7 thoughts on “ON Morocco

  1. Great post! Beautifully written. I was not aware of the racism over there. This gives me a new perspective. My sister stayed there one summer but she loved it, I guess the circumstances were different. It is a cold feeling when you feel like you don’t belong, or when you feel rejected. But this trip as you said, had a bigger purpose in your life. Sometimes we need to go through such ordeals to truly find ourselves.

  2. gazelledusahara

    Thank you Hijabee,

    Where in Morocco did your stay? Was she a tourist? Or was she studying/working. I know some (very) few black folk that have been there and like it. (I had actually been there the previous year (in the same city no less) before my semester from hell and liked it enough to come back.

    I’m glad your sister enjoyed it, a little tweeking of circumstances and I think I would have loved it.

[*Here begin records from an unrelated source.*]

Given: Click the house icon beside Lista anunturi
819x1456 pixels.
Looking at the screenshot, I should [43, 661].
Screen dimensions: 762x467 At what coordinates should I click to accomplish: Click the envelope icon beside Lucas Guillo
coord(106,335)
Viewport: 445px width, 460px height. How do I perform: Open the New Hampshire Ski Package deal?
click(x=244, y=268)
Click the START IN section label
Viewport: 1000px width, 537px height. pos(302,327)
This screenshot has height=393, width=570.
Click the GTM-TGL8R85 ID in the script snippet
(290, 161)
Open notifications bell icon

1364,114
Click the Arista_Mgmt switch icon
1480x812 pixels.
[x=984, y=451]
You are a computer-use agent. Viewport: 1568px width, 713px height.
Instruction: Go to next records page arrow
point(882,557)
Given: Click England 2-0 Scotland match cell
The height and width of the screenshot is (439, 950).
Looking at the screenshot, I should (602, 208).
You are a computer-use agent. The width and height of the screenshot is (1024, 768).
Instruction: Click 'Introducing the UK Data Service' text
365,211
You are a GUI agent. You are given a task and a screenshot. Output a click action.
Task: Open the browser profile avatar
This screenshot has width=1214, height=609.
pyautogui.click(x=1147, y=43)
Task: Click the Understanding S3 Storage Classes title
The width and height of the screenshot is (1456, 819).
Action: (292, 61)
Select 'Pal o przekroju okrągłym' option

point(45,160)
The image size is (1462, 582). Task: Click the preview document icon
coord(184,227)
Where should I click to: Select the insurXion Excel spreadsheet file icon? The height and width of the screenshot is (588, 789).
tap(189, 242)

In the end, God knows what he’s doing 

  3. Salaam, sis,

    We must have been reading our websites at around the same time, hehe, looking at the time of your comment…and here I am, commenting on an older post. 😛

    RYC: Yeah, Dreams from my Father would pale in comparison to the Autobiography of Malcolm X…I should read that again, not being the 16 year old I was, embarrassed for my mother to come to school and talk about the Nation (that was just her teasing me) …it was sooo unPC to have a mother who used to believe that the white man was the devil. I’m still in love with the idea of having someone actually intelligent as President. He’s no black nationalist, that’s for sure, but “at least he’s not married to a blonde,” to quote my mother…figuratively speaking.

    I loved this post, by the way. So much I could say, so much I have already said in posts of my own after reflecting on experiences in the DR, especially…the politics of race, skin color, isolation…even though I’ve only traveled to places where I could blend in with the locals once I improved my accent…yeah…

    ws, ~Chinyere

  4. gazelledusahara

    thanks Chinyere

    Your family history is soo amazing, fyi I’d buy your grand mama’s book if she ever chose to write one… Wow so much history in one family.

    I didn’t know much about the Nation growing up besides the bean pie men on the streets of D.C. But I took Jackson’s class and ever since I’ve seen how powerful a statement it was that the Nation was trying to make, racist hijacking of Islam though it was. Such is life. ws

  5. karim

    Gazelle, although I am not black nor a female, I can feel you. I am moroccan by parents and going to morocco has always been a nightmare for me. “Human dignity” seem to be unknown in what they call “the most beautiful country of the world”. I have heard stories where rich moroccan after a drunken night ran into poor children by accident and by giving 1 000$ to their and their connection will never be worried of jail. Unfortunately, worse thing happen every day in this dream country.

    Far from the tales of commercials for tourist, your experience shows a mark of courage and will give people facing the same situation a better awareness and a feeling of being not the only ones.

    I hope your experience will changes mentality.



    • gazelledusahara

      Welcome Karim,

      You know it’s funny, going back to Morocco last summer, made me realize the extent to which my feelings are not as sharp anymore. Well, that and having since traveled to many more places in the Arab World. unfortunately, Morocco has many problems but so do a lot of places. It’s not the worst place in the world, but it needs improvement that is for sure.

      Dealing with some of the same issues (racism etc.) last summer, but being an older, wiser, more competent in speaking Arabic and Darija in particular, Morocco didn’t feel as bad as I remembered… then again, things are rarely as vivid as we remember them.